**INSTRUCTIONS FOR THE TASK**.
Your task is to transcribe exactly, and only, the lines running from the one with "Click the search magnifier icon" to the end of the listing below, inclusive, with every picture left out.

========

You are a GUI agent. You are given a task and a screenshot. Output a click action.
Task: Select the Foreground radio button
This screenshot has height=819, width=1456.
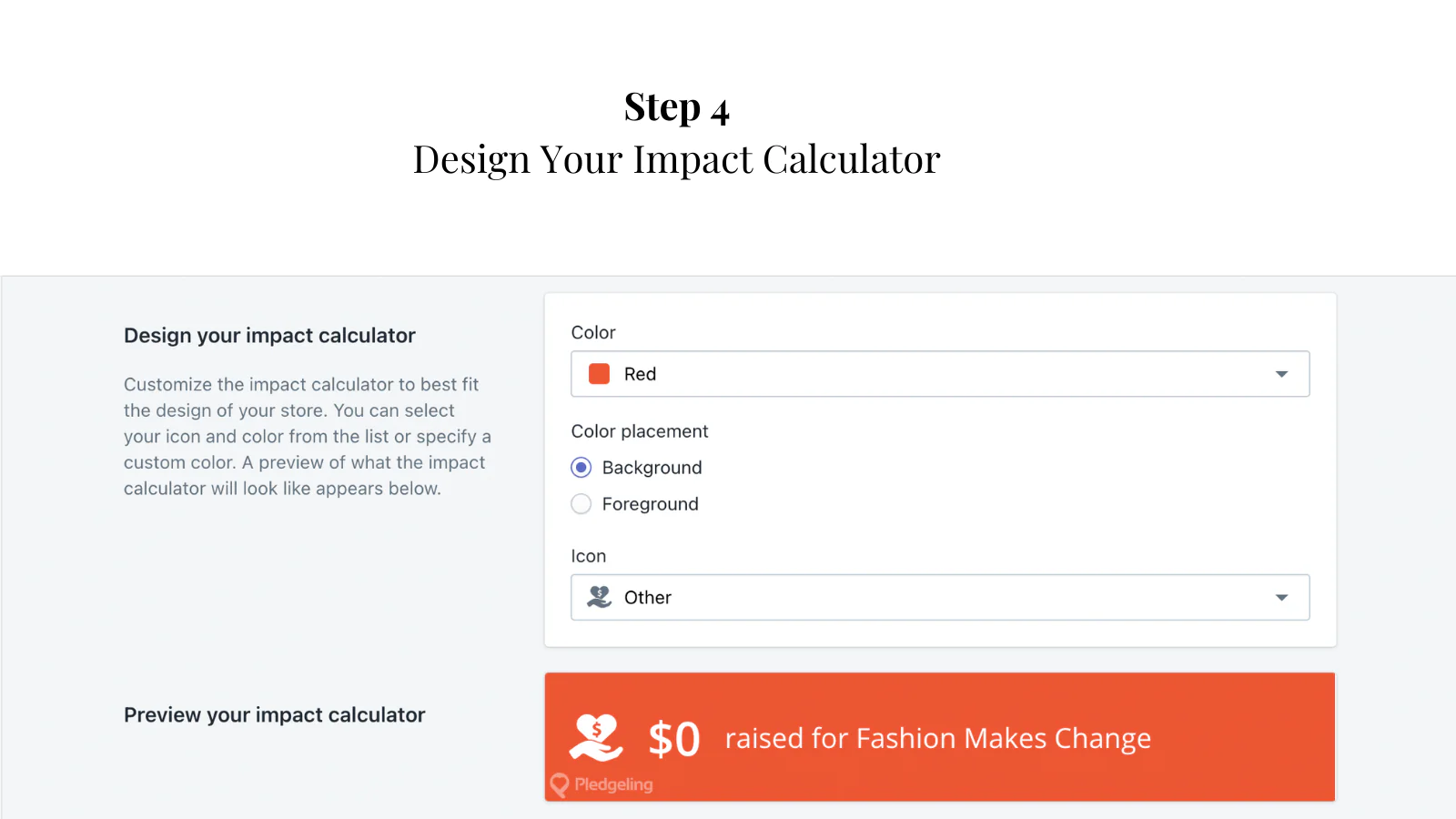(581, 504)
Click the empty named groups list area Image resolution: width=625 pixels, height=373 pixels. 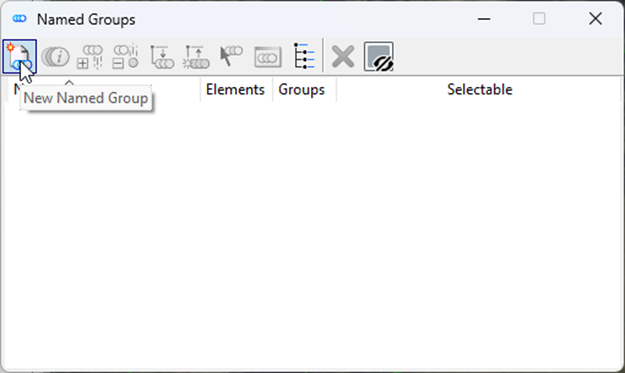(x=312, y=235)
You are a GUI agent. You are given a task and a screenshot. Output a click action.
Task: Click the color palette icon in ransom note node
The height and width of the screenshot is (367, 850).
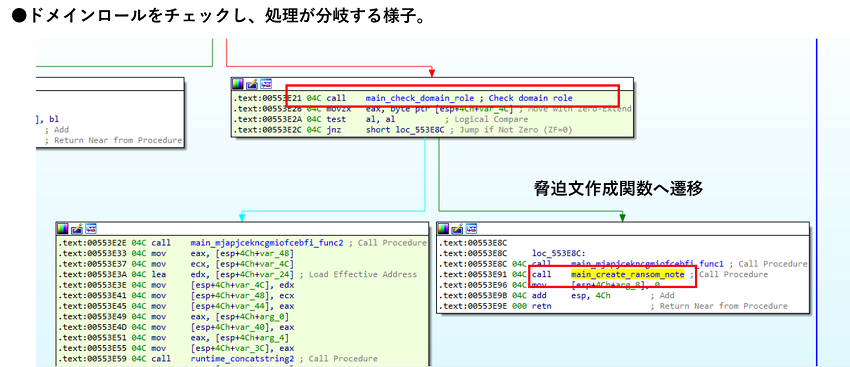point(443,228)
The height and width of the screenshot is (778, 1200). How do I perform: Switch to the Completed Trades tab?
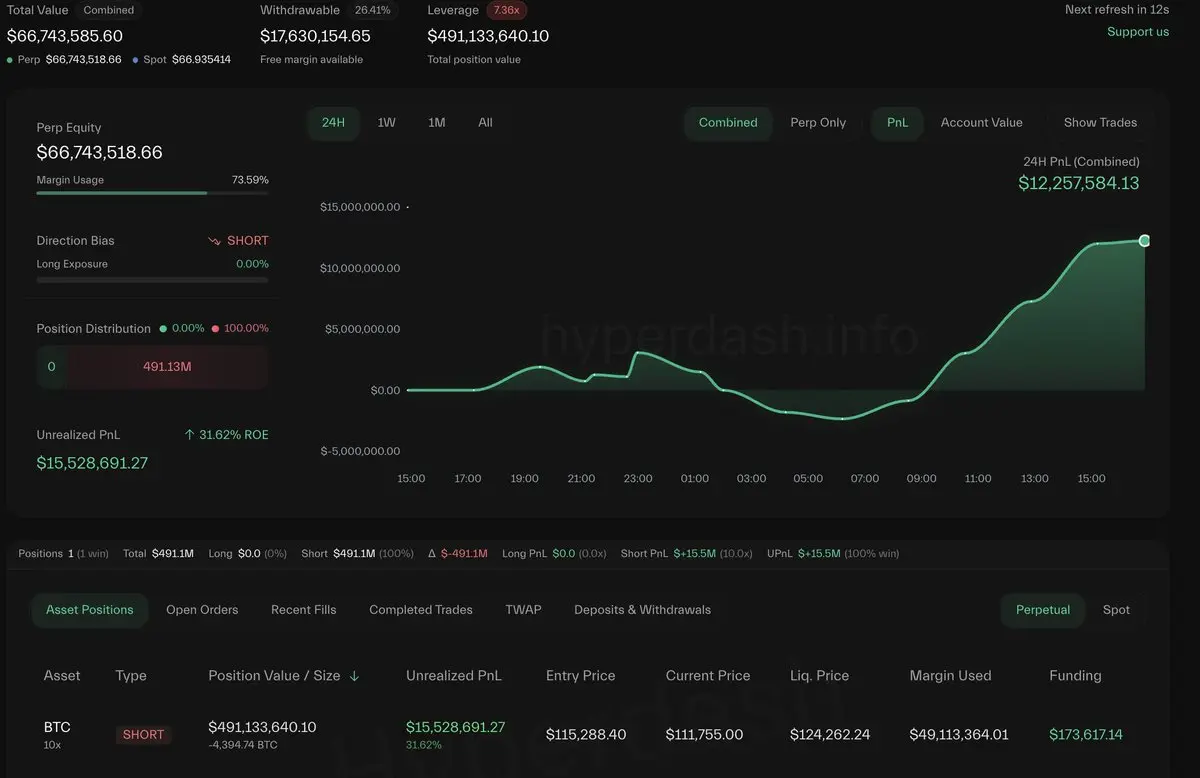tap(420, 610)
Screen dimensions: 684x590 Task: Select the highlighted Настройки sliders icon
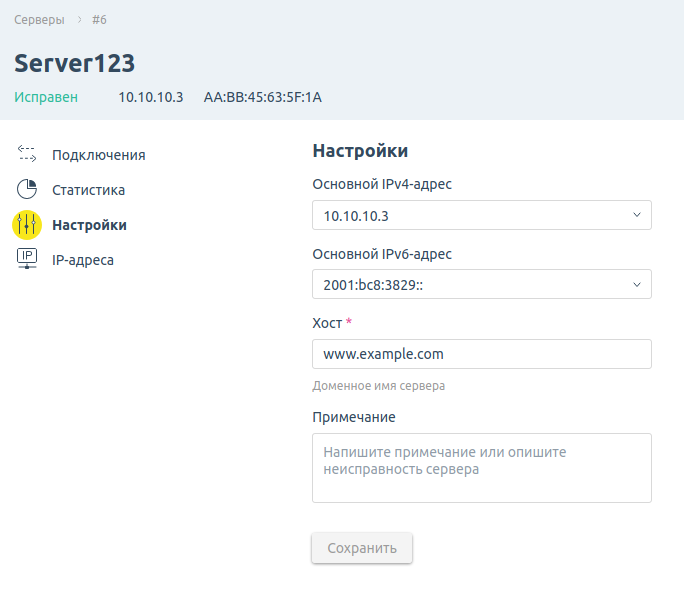(x=27, y=224)
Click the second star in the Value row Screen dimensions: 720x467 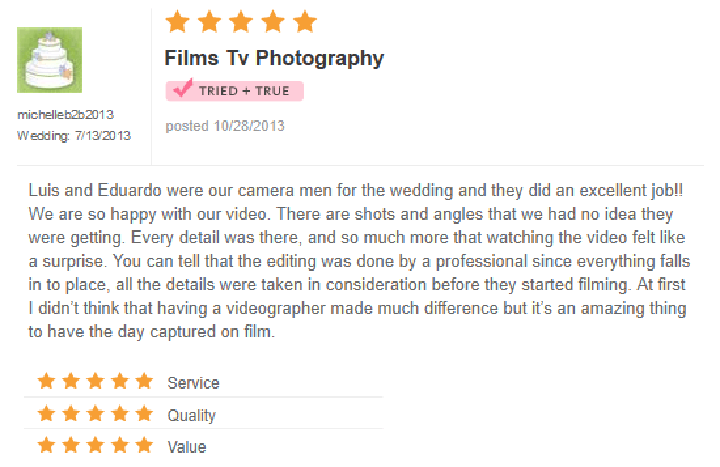(71, 445)
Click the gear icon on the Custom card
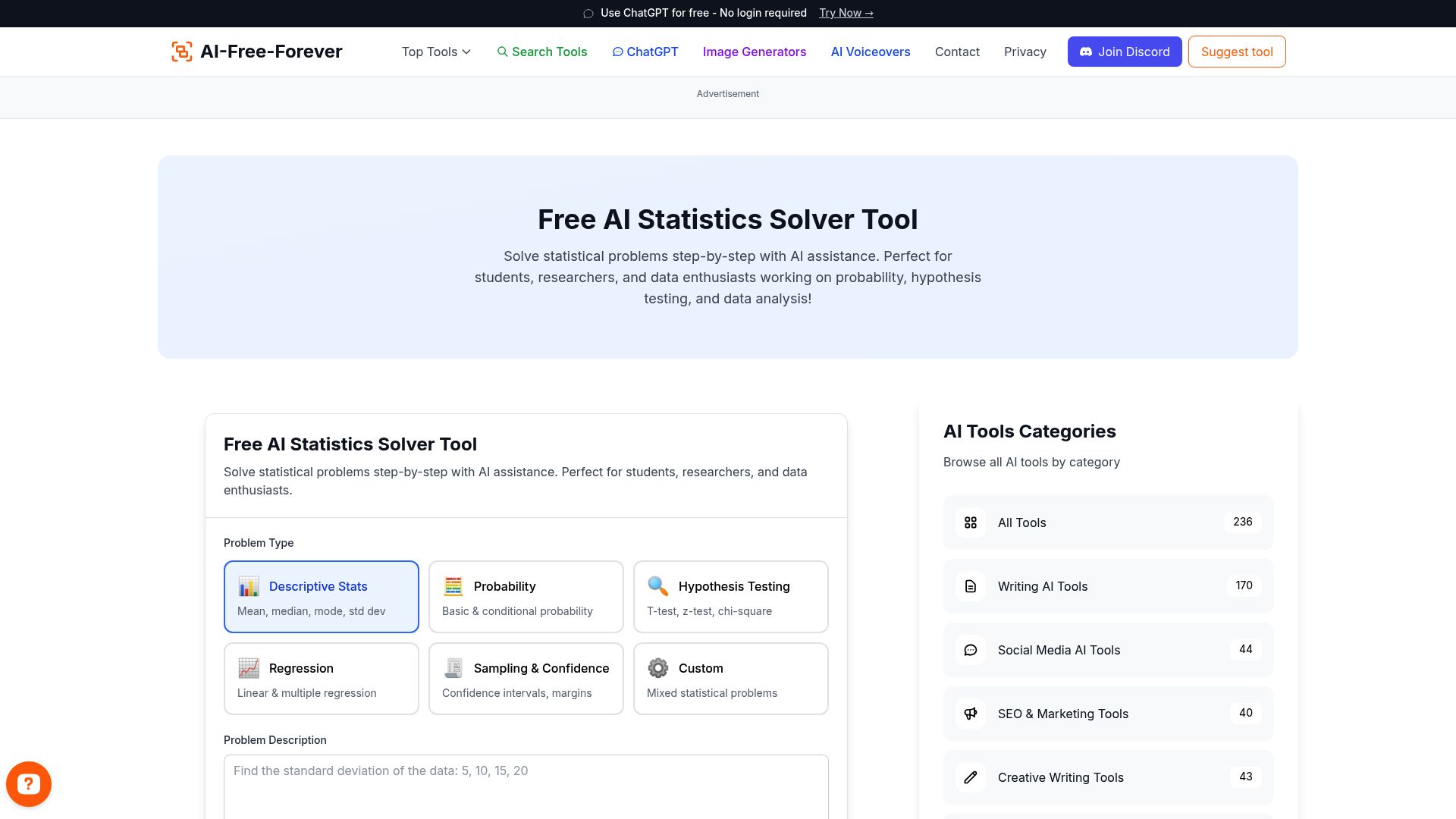 click(x=659, y=668)
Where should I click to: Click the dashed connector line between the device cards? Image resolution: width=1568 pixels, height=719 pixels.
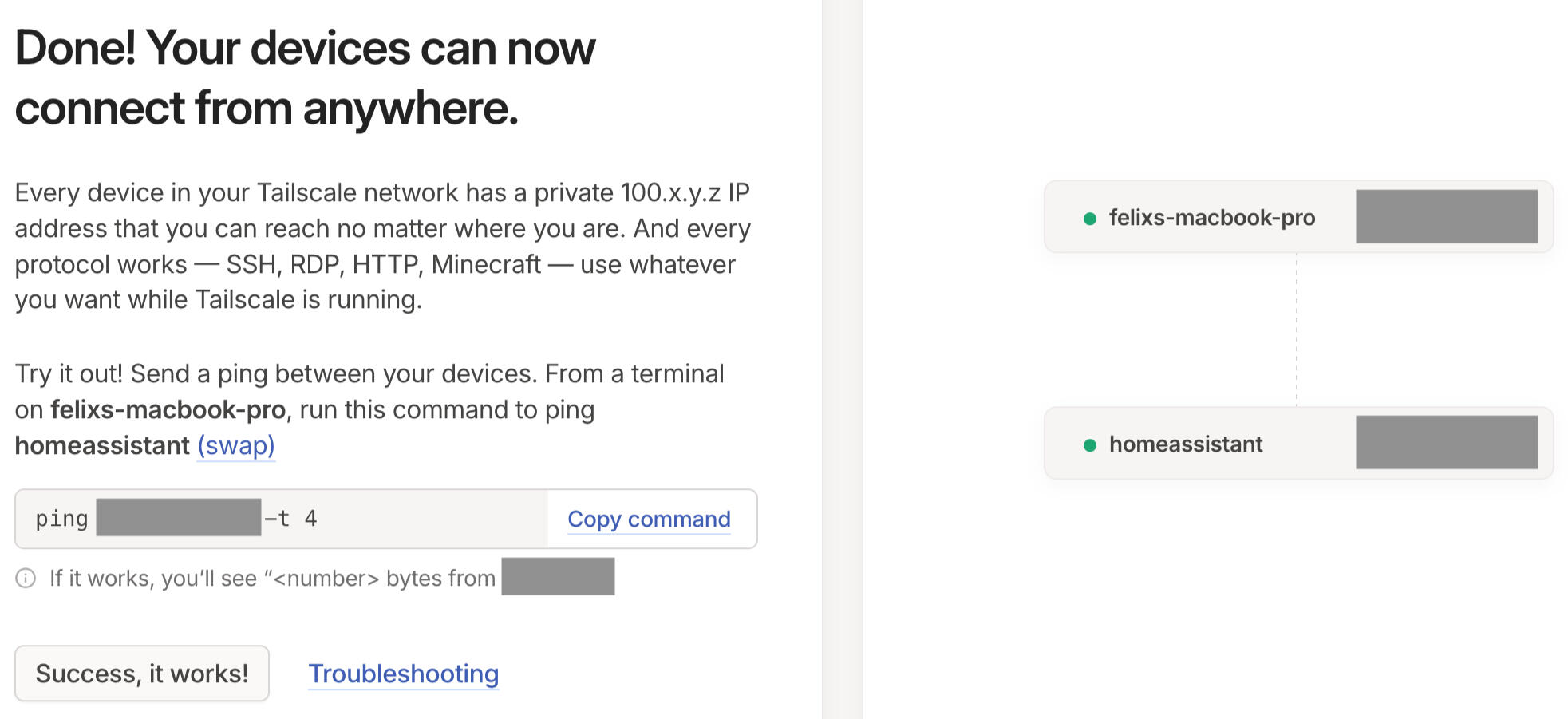[x=1297, y=330]
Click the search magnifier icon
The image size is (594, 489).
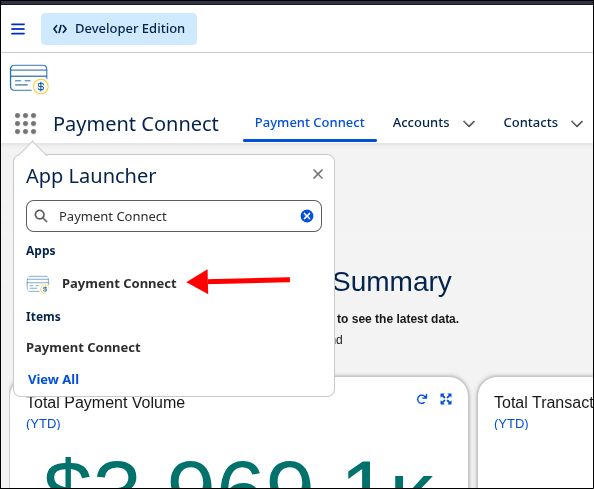41,216
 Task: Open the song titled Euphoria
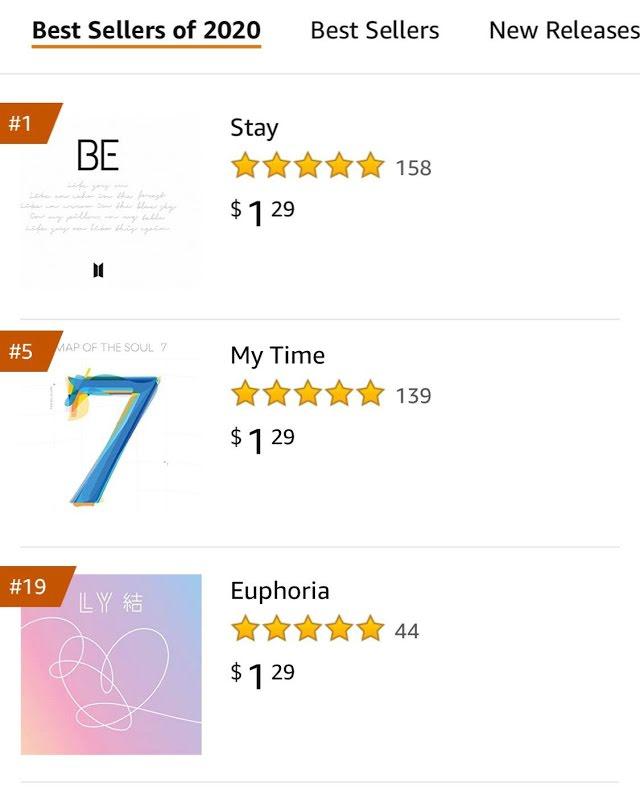tap(280, 591)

========

**SOLUTION FOR THIS TASK**.
Click the search magnifier icon
The image size is (594, 489).
41,216
 Task: Open the song titled Euphoria
tap(280, 591)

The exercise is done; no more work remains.